DEV Community

Cover image for Breaking Your Own App (on Purpose) with Chaos Proxy
Gabor Koos
Gabor Koos

Posted on • Originally published at blog.gaborkoos.com

Breaking Your Own App (on Purpose) with Chaos Proxy

Chaos Engineering is a practice where you introduce controlled failures into your system to test its resilience and improve its reliability. It's a fun concept that can help you identify weaknesses in your application and infrastructure, but probably not something that you do every day - not everyone has the luxury of a Netflix-scale engineering team to manage a Netflix-scale infrastructure. But the concept is valid and useful even for small teams and projects.

In this article, we'll explore how to use the principles of Chaos Engineering to test UI loading states. We will use a simple tool called Chaos Proxy to implement and test a delayed loading indicator in a Network.js application.

The Application

Imagine you're working for a company in the music streaming space. A small (but important) part of your application is a playlist feature that shows users their playlists and the songs within them.

The app is built with Next.js and uses React Query for data fetching. It has a few API routes to get playlists and songs, and two main pages: one for listing all playlists and another for showing the details of a selected playlist.

The code for the app is available on GitHub. Feel free to clone it and follow along:

git clone https://github.com/gkoos/article-chaos-proxy.git
cd article-chaos-proxy
npm install
npm run dev
Enter fullscreen mode Exit fullscreen mode

The app (well more like a stub) has the following features:

  • API Routes:

    • GET /api/playlists - Returns all playlists (id, name)
    • GET /api/playlists/:id - Returns playlist details (id, name, description)
    • GET /api/playlists/:id/songs - Returns songs in a playlist ([{order, songId}])
    • GET /api/song/:id - Returns song details (id, artist, title)
  • Pages:

    • / - Lists all playlists, clickable to /playlist/:playlistId
    • /playlist/:playlistId - Shows playlist details and ordered songs

It uses React Query for data fetching. Cypress is set up for end-to-end testing and a few basic e2e tests are included. In our very sloppy setup, to run Cypress, make sure the app is running and then run:

npx cypress open
Enter fullscreen mode Exit fullscreen mode

The Problem

So you've built this app, and you're moderately happy with it. (I mean both the code quality and the DX are both meh, I'm sure you could do better, but for the sake of this article, let's say it's good enough.) You're about to grab a mocha latte, or a plant based cappuccino, when your manager comes to you and says:

"Hey, I got a great idea! Let's add a loading indicator to the playlist page. You know, like a spinner or something. But not always, only when the network is slow. Like, after 2 seconds or so. And while the data is loading, we should show a skeleton screen. You know, those grey boxes that look like the content but aren't. It'll be super cool and modern! Can you do that?"
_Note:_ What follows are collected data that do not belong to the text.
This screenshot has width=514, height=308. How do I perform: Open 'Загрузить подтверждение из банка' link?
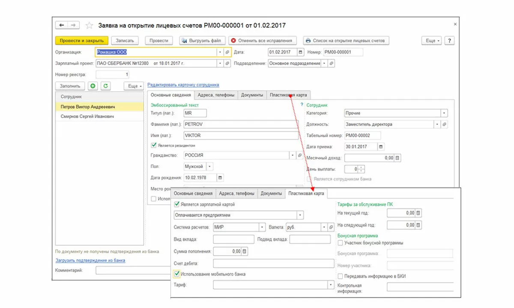(90, 260)
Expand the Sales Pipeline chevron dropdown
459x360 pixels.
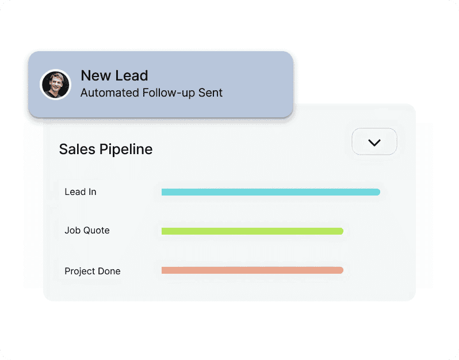pos(374,142)
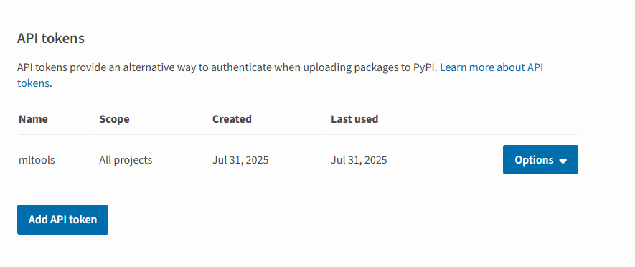This screenshot has width=635, height=267.
Task: Click the wrapped "tokens" link text on second line
Action: [x=33, y=83]
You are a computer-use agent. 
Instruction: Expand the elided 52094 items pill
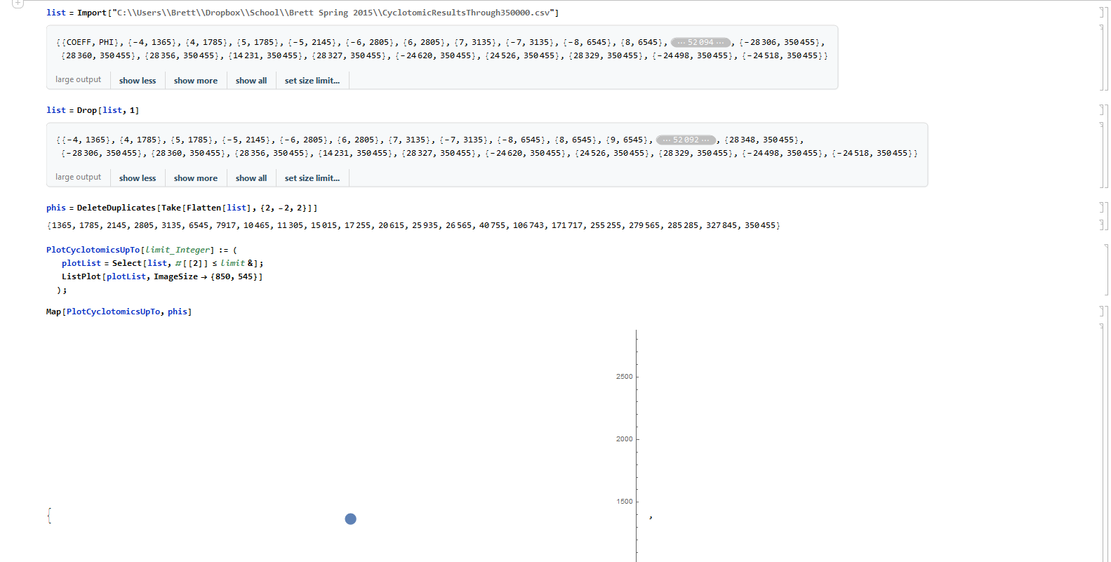coord(700,42)
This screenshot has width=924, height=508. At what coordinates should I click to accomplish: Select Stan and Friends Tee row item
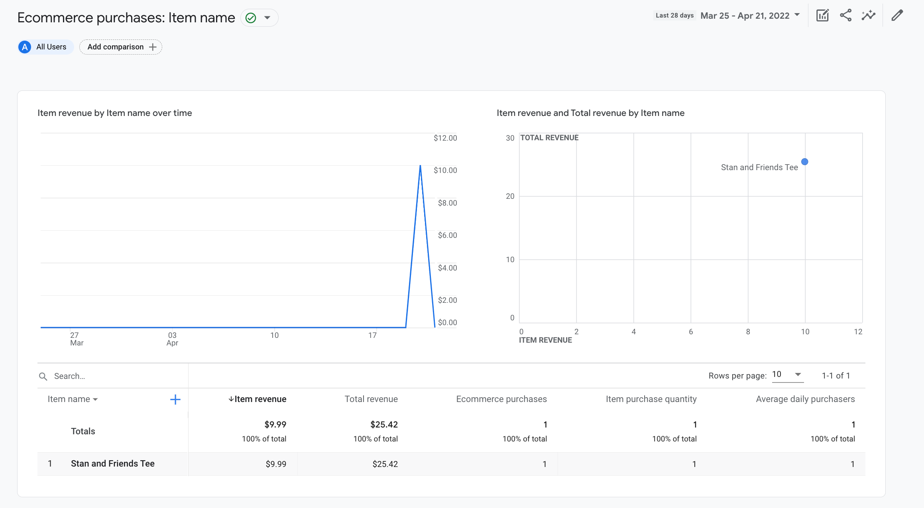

Well, sure, you're an engineer. You can do that. But how do you test it? How do you simulate a slow network? You could use the browser's dev tools to throttle the network, but that's manual and tedious. You could use a library like msw to mock the API responses, but that's a bit overkill for this simple app. You could even modify the API routes to introduce artificial delays, but that would be messy and not very elegant. Or use something like toxiproxy to simulate network conditions, but that's also a bit heavy for this use case.

Essentially, your problem is two-fold: you have to simulate a slow network for both development and testing (and here doesn't even matter which one you do first, this is not a TDD-focused article). For testing, you want to be able to run your tests in CI/CD pipelines, where you can't rely on manual network throttling. You could mock the API calls and use fake timers, but that gets you to a point where your tests are more complex than your code and not even testing the real behavior of the app. For development, you want to be able to see the loading indicator in action without having to change your code or the API routes.

The Solution: Chaos Proxy

Between ridiculously complex chaos engineering tools (like Gremlin and Chaos Monkey) and convoluted, overengineered testing techniques, you want something lightweight and easy that covers both your development and testing needs.

That's where Chaos Proxy comes in. It's a simple reverse proxy that adds latency, drops requests, and simulates other network conditions. As a chaos engineering tool, it's barely a child's toy, but for this particular use case, it's perfect. It can be used to simulate a slow network for both development and testing, without modifying the app or the API routes.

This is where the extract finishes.